Problem description
Write out all of the rows below again, including the wording in each row, and increase every coordinate in the answers by 40. Leave the pictures out.

[Screenshot and document pointing data]
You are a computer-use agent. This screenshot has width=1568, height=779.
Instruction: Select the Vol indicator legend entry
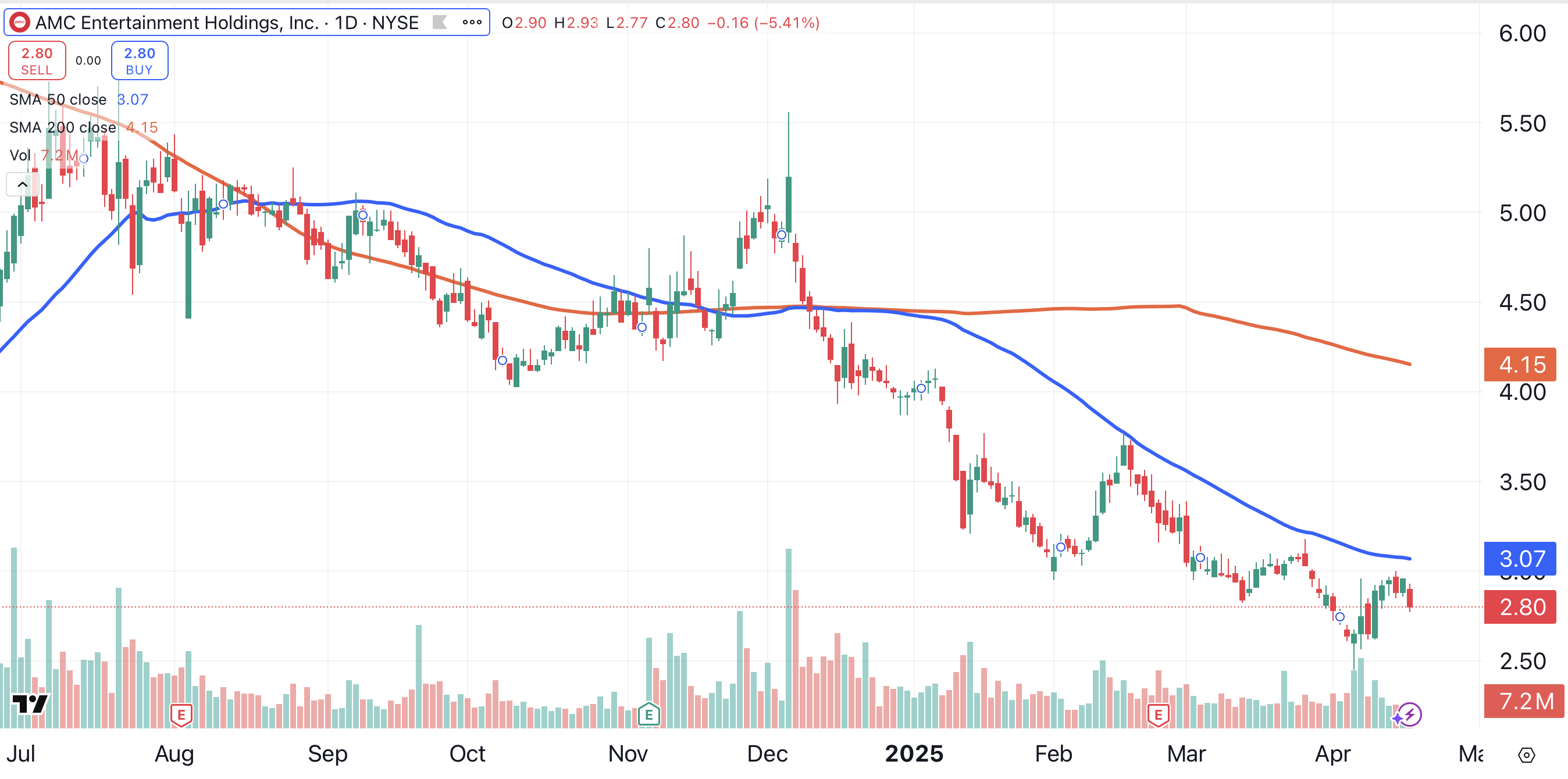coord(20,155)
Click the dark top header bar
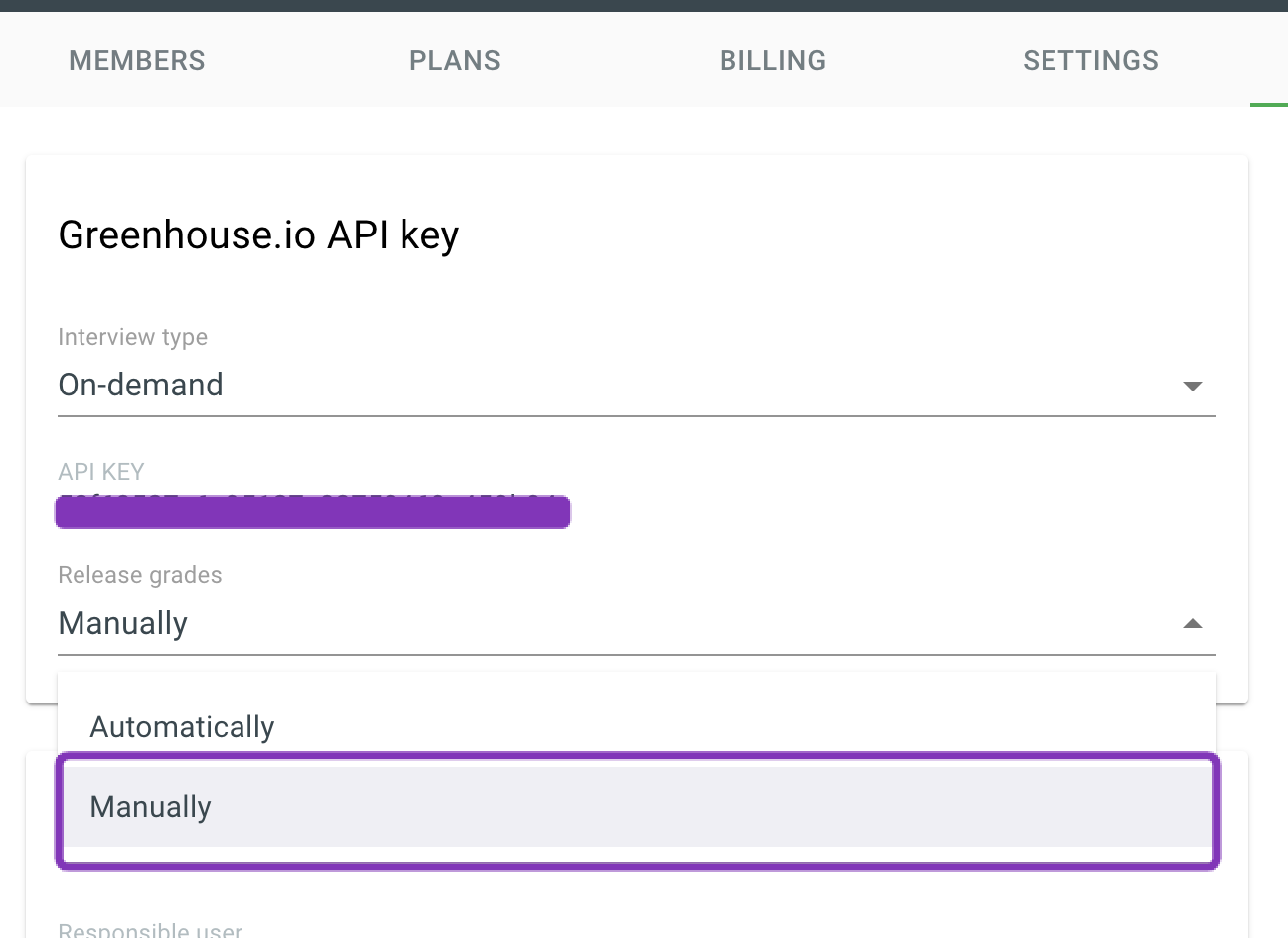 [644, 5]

Full answer
You are a computer-use agent. This screenshot has width=1568, height=779.
Instruction: Select the Vol indicator legend entry
coord(60,195)
Click the dark top header bar
 [684, 45]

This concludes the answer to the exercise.